The pathogenesis of psoriasis: insight into a complex “Mobius Loop” regulation process

Psoriasis is a chronic inflammatory skin disease with a complex mechanism, which is believed to be mainly based on immune disorders and activation of inflammatory pathways. However, we have combed through the literature and found that the pathogenesis of psoriasis might involve a “mobius loop” of “immunity-inflammation-oxidative stress-proliferation” process. The disordered immune environment of the skin might act as the basis, the outbreak of inflammatory factors as the mediator, and the imbalance of oxidative stress homeostasis as the activator. These factors work together, leading to abnormal proliferation of keratinocytes and further immune abnormalities, finally aggravating psoriasis. Therefore, here we review the latest evidence and advance in the pathogenesis of psoriasis, trying to contribute to further understanding and treatment of psoriasis.
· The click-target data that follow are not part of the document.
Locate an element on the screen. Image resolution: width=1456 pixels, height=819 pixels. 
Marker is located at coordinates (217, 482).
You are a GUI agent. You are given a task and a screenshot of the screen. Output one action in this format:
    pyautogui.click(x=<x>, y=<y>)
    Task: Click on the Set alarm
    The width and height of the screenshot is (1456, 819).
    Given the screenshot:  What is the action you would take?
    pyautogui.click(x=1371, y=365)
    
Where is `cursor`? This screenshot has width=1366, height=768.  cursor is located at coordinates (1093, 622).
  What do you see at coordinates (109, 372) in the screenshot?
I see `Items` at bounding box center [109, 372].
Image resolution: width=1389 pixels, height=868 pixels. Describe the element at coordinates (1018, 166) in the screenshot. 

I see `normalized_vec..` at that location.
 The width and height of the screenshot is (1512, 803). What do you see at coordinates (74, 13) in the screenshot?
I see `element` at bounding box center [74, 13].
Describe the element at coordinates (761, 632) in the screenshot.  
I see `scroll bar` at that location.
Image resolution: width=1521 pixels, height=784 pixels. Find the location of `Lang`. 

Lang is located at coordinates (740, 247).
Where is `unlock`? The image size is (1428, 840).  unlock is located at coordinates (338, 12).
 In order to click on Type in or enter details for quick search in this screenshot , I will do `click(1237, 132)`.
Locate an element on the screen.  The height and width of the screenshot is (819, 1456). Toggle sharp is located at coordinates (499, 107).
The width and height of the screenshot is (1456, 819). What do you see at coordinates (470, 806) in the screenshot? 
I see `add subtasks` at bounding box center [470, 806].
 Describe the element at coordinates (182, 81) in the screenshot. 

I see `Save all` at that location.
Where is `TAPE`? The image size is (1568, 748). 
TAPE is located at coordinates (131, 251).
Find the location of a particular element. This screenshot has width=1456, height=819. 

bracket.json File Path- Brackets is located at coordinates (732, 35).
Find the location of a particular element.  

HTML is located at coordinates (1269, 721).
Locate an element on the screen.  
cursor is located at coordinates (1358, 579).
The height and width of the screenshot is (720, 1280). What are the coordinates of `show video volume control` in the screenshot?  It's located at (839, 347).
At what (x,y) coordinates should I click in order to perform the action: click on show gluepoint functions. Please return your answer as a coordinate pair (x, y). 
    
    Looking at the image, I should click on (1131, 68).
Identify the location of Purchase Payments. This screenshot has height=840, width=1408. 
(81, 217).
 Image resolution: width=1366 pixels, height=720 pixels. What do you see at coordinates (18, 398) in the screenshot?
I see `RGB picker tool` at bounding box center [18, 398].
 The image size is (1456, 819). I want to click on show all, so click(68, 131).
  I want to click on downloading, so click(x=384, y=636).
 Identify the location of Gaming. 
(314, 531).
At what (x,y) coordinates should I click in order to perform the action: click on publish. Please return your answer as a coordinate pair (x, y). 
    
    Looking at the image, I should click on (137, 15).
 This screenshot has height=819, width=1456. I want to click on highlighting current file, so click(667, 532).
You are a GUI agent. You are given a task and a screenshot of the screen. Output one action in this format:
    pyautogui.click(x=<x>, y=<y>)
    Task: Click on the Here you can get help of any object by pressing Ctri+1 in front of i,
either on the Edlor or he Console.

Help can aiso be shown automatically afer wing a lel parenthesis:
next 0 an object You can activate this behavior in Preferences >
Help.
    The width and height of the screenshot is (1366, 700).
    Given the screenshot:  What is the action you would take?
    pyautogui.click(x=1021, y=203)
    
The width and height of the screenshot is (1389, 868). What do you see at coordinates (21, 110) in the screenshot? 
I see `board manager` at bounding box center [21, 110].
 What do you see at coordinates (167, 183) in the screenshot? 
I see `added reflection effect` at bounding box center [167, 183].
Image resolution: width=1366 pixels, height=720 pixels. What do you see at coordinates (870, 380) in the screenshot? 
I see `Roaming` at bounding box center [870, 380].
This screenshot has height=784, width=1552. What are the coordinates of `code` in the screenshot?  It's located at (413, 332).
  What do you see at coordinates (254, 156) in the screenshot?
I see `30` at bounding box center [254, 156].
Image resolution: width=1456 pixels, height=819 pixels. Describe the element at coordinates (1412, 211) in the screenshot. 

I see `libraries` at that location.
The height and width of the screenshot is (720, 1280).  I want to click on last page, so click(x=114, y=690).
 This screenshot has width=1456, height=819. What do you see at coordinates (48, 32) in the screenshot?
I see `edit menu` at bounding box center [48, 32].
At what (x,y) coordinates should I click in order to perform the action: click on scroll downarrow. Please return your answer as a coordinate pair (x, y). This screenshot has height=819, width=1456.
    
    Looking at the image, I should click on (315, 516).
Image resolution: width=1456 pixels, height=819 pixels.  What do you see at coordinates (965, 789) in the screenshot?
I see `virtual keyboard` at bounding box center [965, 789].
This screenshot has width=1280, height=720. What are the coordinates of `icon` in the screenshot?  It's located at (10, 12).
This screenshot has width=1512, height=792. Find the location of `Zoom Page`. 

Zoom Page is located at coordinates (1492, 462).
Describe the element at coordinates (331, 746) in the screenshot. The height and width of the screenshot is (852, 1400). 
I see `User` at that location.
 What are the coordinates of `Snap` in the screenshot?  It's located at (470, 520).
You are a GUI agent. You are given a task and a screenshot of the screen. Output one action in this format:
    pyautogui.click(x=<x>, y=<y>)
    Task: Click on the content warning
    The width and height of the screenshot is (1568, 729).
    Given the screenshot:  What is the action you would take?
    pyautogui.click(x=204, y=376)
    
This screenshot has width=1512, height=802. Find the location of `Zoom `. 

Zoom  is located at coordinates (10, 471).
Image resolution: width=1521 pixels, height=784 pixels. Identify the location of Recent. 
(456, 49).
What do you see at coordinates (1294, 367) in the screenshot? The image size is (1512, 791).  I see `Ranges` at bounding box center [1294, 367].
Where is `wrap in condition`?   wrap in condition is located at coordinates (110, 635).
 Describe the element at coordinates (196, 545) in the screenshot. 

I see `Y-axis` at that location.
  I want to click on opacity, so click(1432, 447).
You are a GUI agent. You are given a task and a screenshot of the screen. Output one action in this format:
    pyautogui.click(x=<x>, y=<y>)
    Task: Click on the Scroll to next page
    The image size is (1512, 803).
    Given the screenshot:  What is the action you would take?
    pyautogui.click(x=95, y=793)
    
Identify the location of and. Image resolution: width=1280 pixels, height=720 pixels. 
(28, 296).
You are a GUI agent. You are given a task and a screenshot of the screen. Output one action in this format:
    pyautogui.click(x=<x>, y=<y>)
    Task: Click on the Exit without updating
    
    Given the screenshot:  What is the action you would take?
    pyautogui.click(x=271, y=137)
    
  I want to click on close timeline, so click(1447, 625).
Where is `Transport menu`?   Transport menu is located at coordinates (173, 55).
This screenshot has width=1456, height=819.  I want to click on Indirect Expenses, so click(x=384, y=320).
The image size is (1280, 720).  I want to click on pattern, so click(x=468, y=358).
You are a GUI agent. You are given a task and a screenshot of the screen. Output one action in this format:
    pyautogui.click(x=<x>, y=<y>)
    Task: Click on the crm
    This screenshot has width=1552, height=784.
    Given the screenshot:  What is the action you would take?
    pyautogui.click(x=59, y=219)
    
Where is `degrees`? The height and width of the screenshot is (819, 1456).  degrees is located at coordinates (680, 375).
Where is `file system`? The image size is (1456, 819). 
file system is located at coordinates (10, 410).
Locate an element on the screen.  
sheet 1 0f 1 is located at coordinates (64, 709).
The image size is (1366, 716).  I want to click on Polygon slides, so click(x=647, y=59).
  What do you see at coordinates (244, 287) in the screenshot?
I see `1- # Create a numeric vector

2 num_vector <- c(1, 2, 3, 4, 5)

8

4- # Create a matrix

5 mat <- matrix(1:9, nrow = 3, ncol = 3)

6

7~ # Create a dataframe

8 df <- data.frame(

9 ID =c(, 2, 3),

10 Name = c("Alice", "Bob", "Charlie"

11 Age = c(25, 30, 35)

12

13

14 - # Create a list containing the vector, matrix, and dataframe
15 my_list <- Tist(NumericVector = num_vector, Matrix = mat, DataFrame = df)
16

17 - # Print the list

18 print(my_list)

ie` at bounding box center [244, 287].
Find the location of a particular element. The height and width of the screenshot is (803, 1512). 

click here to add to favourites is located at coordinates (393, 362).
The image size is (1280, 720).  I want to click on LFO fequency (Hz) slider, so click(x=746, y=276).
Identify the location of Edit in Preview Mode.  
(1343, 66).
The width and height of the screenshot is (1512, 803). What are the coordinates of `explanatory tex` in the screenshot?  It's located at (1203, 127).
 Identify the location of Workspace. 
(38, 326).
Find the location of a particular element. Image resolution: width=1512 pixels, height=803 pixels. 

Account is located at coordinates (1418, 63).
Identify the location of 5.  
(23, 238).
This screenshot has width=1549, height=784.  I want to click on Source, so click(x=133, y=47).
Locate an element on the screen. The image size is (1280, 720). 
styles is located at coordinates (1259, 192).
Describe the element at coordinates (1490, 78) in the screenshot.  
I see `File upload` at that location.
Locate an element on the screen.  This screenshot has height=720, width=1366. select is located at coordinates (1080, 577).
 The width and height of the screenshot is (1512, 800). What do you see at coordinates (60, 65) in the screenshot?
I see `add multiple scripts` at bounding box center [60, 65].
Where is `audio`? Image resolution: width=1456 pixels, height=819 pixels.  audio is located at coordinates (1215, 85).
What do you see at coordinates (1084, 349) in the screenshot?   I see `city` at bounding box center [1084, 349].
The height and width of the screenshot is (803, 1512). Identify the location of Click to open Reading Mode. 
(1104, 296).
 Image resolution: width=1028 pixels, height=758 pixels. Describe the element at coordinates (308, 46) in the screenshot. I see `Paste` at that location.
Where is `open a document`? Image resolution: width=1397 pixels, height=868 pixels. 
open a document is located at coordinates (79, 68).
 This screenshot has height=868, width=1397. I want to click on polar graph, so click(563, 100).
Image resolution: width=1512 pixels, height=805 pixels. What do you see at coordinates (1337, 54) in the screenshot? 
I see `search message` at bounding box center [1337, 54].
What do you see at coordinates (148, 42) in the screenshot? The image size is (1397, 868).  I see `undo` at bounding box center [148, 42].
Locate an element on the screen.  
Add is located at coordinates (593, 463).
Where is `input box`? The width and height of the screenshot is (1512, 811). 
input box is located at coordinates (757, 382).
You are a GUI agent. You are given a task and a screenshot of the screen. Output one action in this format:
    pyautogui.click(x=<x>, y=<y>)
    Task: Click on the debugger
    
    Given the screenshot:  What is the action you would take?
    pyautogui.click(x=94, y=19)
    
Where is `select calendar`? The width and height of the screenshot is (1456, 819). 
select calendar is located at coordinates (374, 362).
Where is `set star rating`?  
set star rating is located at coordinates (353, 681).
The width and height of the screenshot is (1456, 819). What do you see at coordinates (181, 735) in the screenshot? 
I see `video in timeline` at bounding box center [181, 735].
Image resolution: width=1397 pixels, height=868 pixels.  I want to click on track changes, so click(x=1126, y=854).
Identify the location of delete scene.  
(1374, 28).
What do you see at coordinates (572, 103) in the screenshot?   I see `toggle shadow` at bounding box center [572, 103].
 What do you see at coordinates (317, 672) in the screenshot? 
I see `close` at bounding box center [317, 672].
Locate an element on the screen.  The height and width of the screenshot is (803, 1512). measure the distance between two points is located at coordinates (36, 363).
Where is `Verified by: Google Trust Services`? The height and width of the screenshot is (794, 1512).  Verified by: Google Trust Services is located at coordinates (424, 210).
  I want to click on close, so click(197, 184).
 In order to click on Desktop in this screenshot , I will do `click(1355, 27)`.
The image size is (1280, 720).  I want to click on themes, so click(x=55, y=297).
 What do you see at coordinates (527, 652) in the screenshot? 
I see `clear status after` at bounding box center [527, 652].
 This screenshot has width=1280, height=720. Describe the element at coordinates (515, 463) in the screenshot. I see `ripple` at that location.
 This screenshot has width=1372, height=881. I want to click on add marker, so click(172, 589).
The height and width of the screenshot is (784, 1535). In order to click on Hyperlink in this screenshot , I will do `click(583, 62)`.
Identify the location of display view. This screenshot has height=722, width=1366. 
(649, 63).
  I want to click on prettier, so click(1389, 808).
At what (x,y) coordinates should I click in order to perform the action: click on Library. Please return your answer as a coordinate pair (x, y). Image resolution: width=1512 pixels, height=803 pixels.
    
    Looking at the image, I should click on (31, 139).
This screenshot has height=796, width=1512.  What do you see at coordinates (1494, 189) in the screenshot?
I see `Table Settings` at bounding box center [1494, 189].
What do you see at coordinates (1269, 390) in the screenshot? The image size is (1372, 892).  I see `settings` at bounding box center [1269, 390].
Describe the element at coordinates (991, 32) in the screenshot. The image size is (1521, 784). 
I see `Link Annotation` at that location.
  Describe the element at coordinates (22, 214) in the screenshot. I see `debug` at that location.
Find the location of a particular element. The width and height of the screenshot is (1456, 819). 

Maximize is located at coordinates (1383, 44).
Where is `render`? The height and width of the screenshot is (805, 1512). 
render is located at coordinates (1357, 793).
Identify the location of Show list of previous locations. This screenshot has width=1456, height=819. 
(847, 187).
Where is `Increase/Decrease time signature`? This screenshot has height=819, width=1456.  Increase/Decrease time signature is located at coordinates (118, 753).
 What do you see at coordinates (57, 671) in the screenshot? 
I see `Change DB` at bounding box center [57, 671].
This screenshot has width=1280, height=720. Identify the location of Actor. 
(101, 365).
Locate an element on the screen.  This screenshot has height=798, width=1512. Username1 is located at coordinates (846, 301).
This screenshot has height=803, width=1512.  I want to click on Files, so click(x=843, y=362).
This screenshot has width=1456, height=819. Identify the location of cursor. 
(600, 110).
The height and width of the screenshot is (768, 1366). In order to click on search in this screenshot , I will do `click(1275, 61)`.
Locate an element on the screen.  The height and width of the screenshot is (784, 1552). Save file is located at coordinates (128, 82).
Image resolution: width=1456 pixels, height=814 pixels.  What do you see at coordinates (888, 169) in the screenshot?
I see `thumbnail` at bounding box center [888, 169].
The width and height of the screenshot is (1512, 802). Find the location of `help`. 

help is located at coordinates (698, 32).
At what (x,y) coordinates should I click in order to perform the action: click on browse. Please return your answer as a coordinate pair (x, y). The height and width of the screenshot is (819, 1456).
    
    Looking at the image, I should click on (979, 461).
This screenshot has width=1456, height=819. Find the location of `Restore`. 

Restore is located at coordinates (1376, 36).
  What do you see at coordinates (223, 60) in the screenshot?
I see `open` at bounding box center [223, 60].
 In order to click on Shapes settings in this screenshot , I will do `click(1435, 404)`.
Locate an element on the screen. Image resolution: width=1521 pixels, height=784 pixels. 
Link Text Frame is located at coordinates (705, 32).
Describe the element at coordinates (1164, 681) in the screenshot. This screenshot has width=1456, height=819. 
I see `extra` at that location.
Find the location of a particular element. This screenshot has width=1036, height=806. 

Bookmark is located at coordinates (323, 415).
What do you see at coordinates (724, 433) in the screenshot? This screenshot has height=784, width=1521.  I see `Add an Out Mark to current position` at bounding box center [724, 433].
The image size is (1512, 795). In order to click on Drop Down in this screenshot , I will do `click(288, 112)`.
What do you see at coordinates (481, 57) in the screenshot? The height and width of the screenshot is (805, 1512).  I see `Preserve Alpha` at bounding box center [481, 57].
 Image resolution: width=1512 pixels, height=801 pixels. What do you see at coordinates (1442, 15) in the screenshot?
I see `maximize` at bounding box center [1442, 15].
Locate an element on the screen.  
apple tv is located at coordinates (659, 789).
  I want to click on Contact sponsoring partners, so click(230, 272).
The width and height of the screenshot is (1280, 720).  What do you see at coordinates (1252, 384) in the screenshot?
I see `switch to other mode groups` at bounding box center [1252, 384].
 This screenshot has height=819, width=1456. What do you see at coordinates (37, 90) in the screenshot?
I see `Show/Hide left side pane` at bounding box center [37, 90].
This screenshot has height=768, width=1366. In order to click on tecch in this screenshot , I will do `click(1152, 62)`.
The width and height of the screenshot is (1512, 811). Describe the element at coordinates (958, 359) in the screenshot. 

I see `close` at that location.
Psoriasis is a chronic inflammatory skin disease with a complex mechanism associated with genetic factors and immune reactions. Although the global prevalence rate is about 2%, certain geographical differences are noticed. The incidence rate is low in Asia and some African regions, reaching 11% in Northern Europe and Caucasians [1-3]. At present, a radical cure of psoriasis is still unavailable, and there are nearly 6 million patients in China whose condition has not been effectively controlled [4]. In recent years, in-depth studies on the mechanism of psoriasis have pointed out new directions, providing new targets and strategies for further treatment of the disease.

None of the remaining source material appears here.